_What you should do_. Output exactly the lines from the one containing "Click the world minimap thumbnail" through the final line of the entries below, both included, and skip the pictures.

_Stored items_.
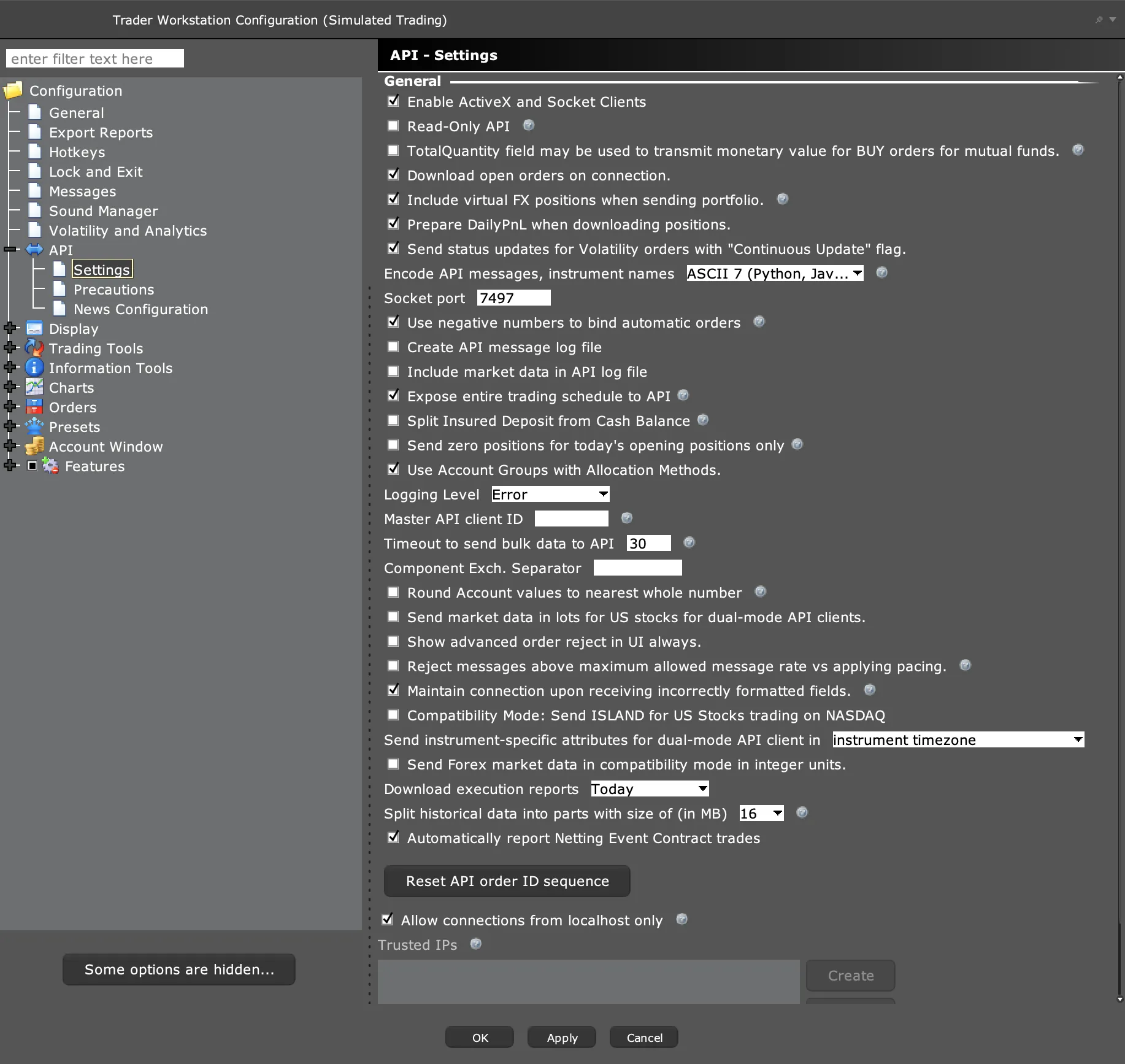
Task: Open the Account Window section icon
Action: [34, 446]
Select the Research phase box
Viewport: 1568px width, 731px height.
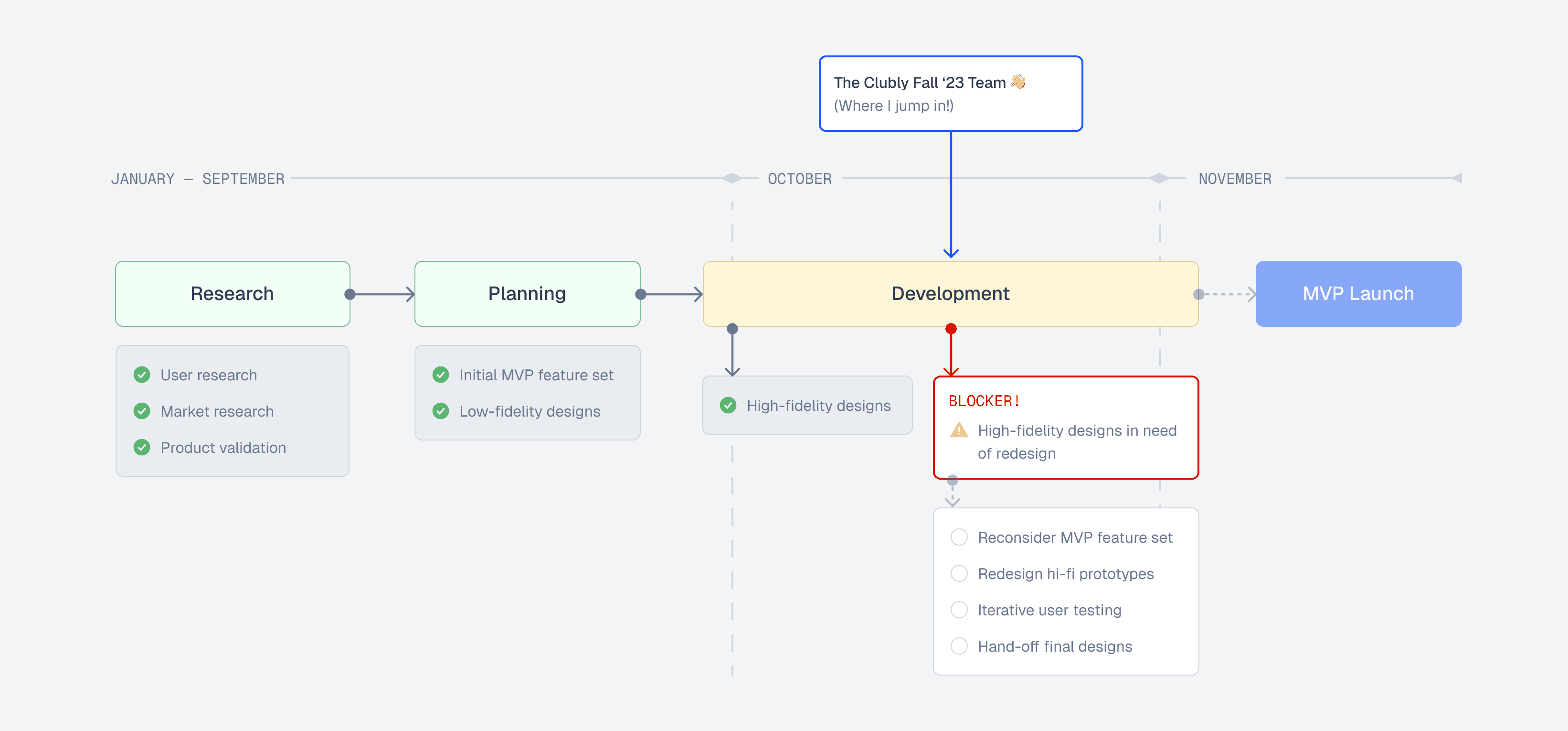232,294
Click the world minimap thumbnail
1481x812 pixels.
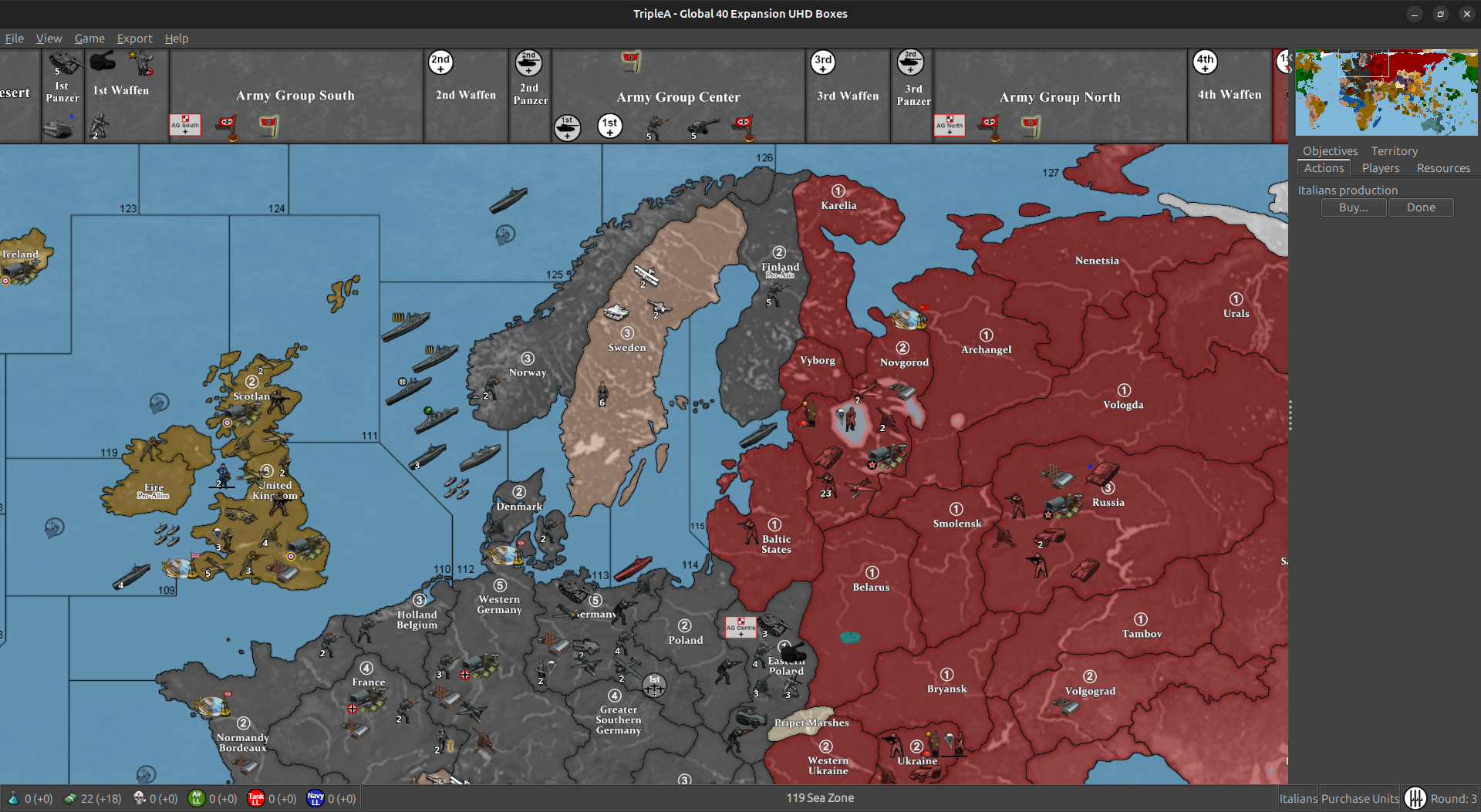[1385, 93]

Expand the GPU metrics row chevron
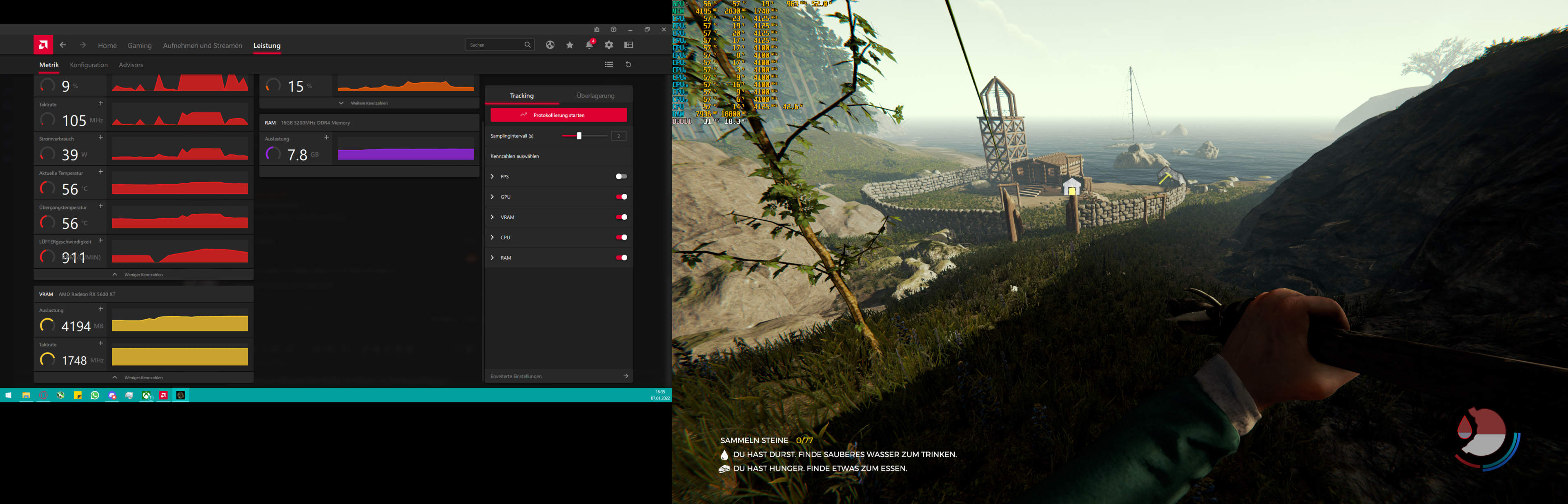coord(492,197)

_Your response_.
Click the world minimap thumbnail
1481x812 pixels.
[1385, 93]

Expand the GPU metrics row chevron
coord(492,197)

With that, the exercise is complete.